From the top of the monument we could see an unobstructed view of the surrounding countryside.  There was a slight mist in the air - typical of November weather.

Another view from the top of the monument.

 We looked out over the valley and tried to imagine the horror of facing the German tanks as they rolled through this valley.  The battle took place in December, when snow and cold would have made conditions even more intolerable.  We were cold after just a few minute out in the elements.

Elder Beckstrand stands in front of the plaque paying tribute to Joe's Division - the 28th.
This was a map of the area where the battle took place.  The star shows the location of the monument.  Bastogne is the rectangular area just north and west.

This sign was at the entrance to the memorial, explaining the reasons the monument was constructed and how it is laid out.  It is a beautiful tribute to the American soldiers who fought here.

As we drove back to Bastogne we admired this lovely church in the center of town.

It was located across the street from the Battle of the Bulge Museum.

I took this shot for Traci and Cherie - the door lovers in our family.

The arrows point the way to the museum containing WWII artifacts.

I've seen lots of these motorcycles with their passenger cars in WWII movies.

This exhibit contained lots of helmets, water containers, and mess kits left in the area.

A large map on the wall showed the location of the various U.S. military units and the Germany army advances.  This was Hitler's the last big push to try to cut the allied forces in half by capturing Antwerp.  The secrecy with which he amassed his troups caught the allied troups completely by surprise.  Eisenhower had placed his new recruits in eastern Belgium because the fighting was less intense there.  Little did he know how quickly their fighting ability would be tested. 

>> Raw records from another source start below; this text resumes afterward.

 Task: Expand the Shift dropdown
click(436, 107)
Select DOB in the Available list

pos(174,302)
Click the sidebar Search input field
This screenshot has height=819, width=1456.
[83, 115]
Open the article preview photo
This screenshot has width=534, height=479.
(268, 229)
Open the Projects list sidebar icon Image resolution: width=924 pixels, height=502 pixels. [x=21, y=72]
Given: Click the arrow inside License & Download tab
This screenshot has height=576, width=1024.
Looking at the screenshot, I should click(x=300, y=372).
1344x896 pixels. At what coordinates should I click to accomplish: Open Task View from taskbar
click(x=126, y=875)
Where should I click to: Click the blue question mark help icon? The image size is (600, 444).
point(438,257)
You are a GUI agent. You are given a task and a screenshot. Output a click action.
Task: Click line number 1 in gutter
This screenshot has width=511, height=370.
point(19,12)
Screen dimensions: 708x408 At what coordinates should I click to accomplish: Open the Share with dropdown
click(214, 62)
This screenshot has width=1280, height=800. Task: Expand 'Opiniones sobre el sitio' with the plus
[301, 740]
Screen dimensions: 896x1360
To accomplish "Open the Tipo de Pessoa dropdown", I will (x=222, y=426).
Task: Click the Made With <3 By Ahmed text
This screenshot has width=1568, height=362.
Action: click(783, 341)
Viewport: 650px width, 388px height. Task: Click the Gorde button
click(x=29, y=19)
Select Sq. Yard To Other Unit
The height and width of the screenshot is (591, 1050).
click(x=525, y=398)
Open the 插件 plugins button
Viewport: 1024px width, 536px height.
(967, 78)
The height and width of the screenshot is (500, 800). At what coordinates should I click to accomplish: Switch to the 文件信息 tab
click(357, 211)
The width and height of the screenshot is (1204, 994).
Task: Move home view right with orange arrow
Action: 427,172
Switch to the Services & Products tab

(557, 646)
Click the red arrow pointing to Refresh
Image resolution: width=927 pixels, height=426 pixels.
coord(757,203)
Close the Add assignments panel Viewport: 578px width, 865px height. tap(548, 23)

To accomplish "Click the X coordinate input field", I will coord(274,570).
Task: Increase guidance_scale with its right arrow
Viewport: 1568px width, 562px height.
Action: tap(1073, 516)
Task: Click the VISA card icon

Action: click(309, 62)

 We were shocked when we saw Joe standing in the back of a jeep during a film that was being  shown of footage taken during the war. We had to stay and watch it the second time to be sure our eyes weren't deceiving us.  It was really him!

After leaving the museum we drove around the city of Bastogne to get a feel for the area.  There was a Veteran's Day parade being held on main street just as we arrived.

We stopped at the city square and got some luscious French pastries and some delicious French bread to make sandwiches for our lunch.

The square was surrounded by restaurants and cafes.  We enjoyed walking around the square and watching all of the interesting people.

Before leaving eastern Belgium we drove out into the countryside to get a feel for the places the armies were located during the war.

The rolling hills are visable in all directions.  This landscape is very different from the flat country we're used to seeing in Holland.

Joe said the battle in which he was taken prisoner was fought on a large hill.  It could have been located in any of these places. 

The churches here are different from the Netherlands.  These have tiled walls that almost look like quilt blocks sewed together.

Sister Anderson stands in front of a water tower in the small town of Wiltz.  It was cold and windy, and we were grateful we didn't have to stay out in the weather like the army did in December of 1945. 

We left eastern Belgium and drove back towards Brussel to the town of Waterloo.  I wanted to see where the great battle between Napoleon and Wellington took place in 1815.  This monument was erected in honor of Wellington and the English army for their valor in stopping Napoleon in his push to conquer Europe.

There was a large diorama in the round building behind us which depicted scenes from the Battle of Waterloo, but we had spent too much time in Bastogne and it was already closed.  It was okay - I just wanted to see the place where the battle took place.

It was just 5:30 pm when we were walking around the area, but the sun had almost set.  It gets dark early this time of year.

This picture over the door of the visitor's center shows scenes from the famous battle. 

As the sun set we could see people just coming down the stairs from the top of the monument.  It is quite a climb to the top.  It has been a long day and we have a long drive ahead of us to get back to Amsterdam.  I guess we'd better say goodbye to Belgium.  It's been a lovely day, and a sobering one.  We owe so much to the brave men who fought and gave their lives to preserve the freedoms we enjoy.